UNITED STATES DISTRICT COURT FOR THE NORTHERN DISTRICT OF CALIFORNIA
Jan 11, 2016
No. C 15-03502 WHA (N.D. Cal. Jan. 11, 2016)

Summary

finding willfulness sufficiently pleaded with respect to an FCRA claim where plaintiff alleged defendant "was well aware that it was subject to the mandates and requirements of the FCRA and knew or should have known about its legal obligations under the FCRA"

Summary of this case from Milne v. Sears Holdings Corp.

Opinion

No. C 15-03502 WHA

01-11-2016

REGMON L. HAWKINS, on behalf of himself and all others similarly situated, Plaintiff, v. S2VERIFY LLC, Defendant.


ORDER DENYING MOTION TO DISMISS

INTRODUCTION

A former job applicant brought this putative class action alleging that defendant violated the Fair Credit Reporting Act. Now, defendant moves to dismiss two of the three claims under Rule 12(b)(6). For the reasons stated below, defendant's motion to dismiss is DENIED.

STATEMENT

The following facts are assumed to be true for the purposes of the present motion. Defendant S2Verify LLC is a consumer reporting agency that provides consumer reports to employers, landlords, and creditors. One of S2V's specialities is providing consumer reports for employment purposes, i.e. providing criminal background checks to employers for their use in taking adverse employment action, such as termination, failure to hire, or failure to promote.

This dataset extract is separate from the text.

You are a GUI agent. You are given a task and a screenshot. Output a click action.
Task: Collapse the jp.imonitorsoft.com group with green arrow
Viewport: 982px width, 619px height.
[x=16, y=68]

Plaintiff Regmon Hawkins is a former drug addict who had committed various petty theft crimes in order to sustain his drug habit. Plaintiff alleges he has completely transformed himself and has been clean and sober for approximately thirteen years. In 2013, plaintiff applied to IPC Corporation for work as a security guard. IPC requested and obtained a consumer report of plaintiff from S2V. IPC allegedly denied plaintiff's employment application on the basis of that report. The consumer report of plaintiff, however, contained numerous inaccuracies as well as information that the FCRA mandates be excluded from reports. Specifically, in violation of FCRA, the consumer report contained criminal record information on multiple cases, none of which had resulted in a conviction and all of which took place more than seven years prior. The report also included duplicate entries of several of plaintiff's criminal activities. In addition, before taking adverse action against plaintiff, S2V failed to provide plaintiff with a copy of his report and a summary of his FCRA rights.

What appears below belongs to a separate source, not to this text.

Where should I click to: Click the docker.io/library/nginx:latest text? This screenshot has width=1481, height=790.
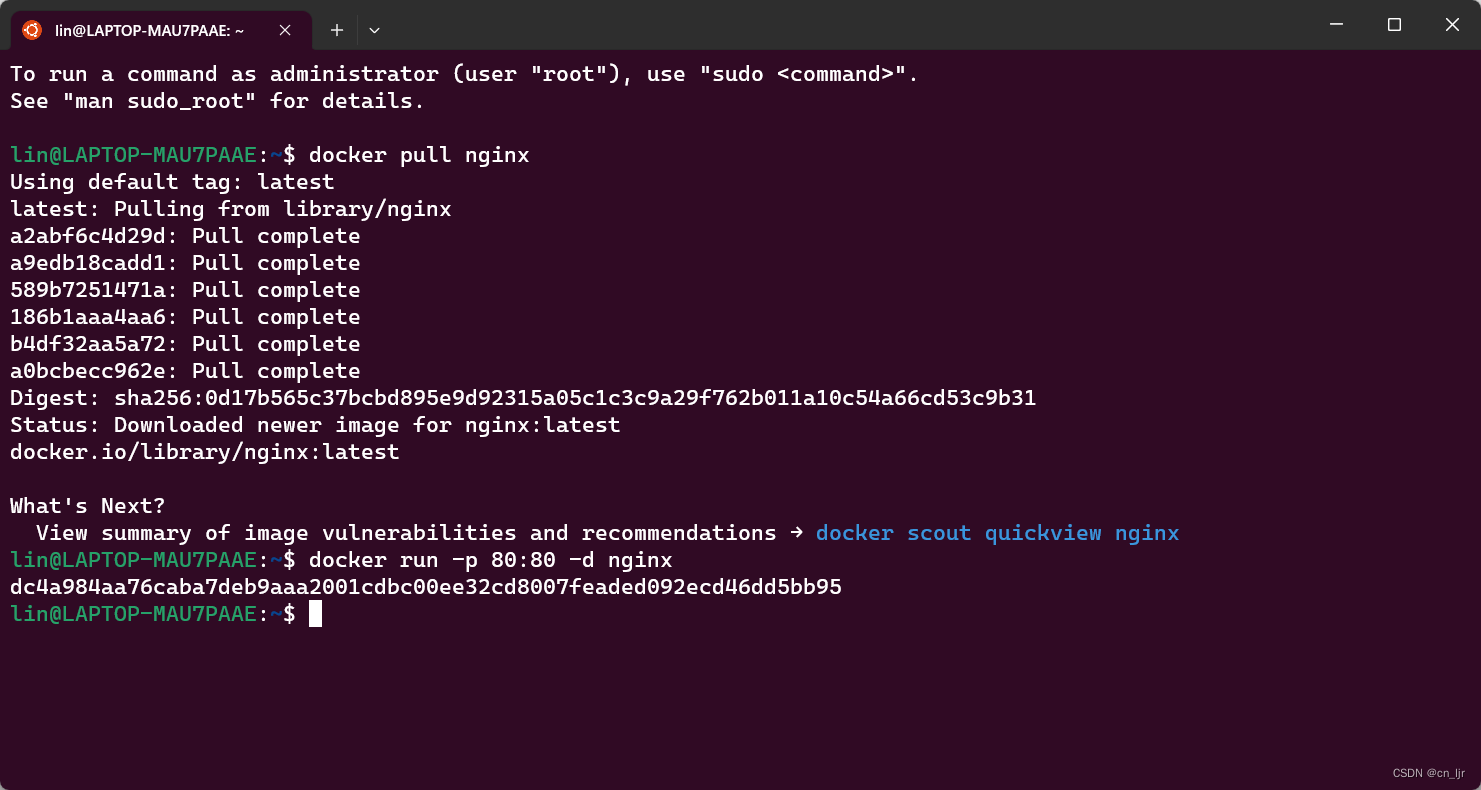pos(204,451)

Plaintiff asserts three claims against S2V on behalf of a putative class: (1) violation of 15 U.S.C. 1681e(b) and 1681k(a) for failing to "use reasonable procedures to assure maximum possible accuracy of the information concerning the individual about whom the report relates" and failing to use "strict procedures" to ensure that the public-record information reported is complete and up to date; (2) violation of 15 U.S.C. 1681c(a)(2) and (5) for reporting old charges that were dismissed and older than seven years; and (3) violation of 15 U.S.C. 1681n for acting willfully.

Now, defendant moves to dismiss plaintiff's first and third claims under Rule 12(b)(6). Defendant does not move to dismiss plaintiff's second claim. This order follows full briefing and oral argument.

ANALYSIS

To survive a motion to dismiss, a complaint must state a claim for relief that is "plausible on its face." Bell Atl. Corp. v. Twombly, 550 U.S. 544, 570 (2007). Rule 8(a)(2) requires only "a short and plain statement of the claim showing that the pleader is entitled to relief."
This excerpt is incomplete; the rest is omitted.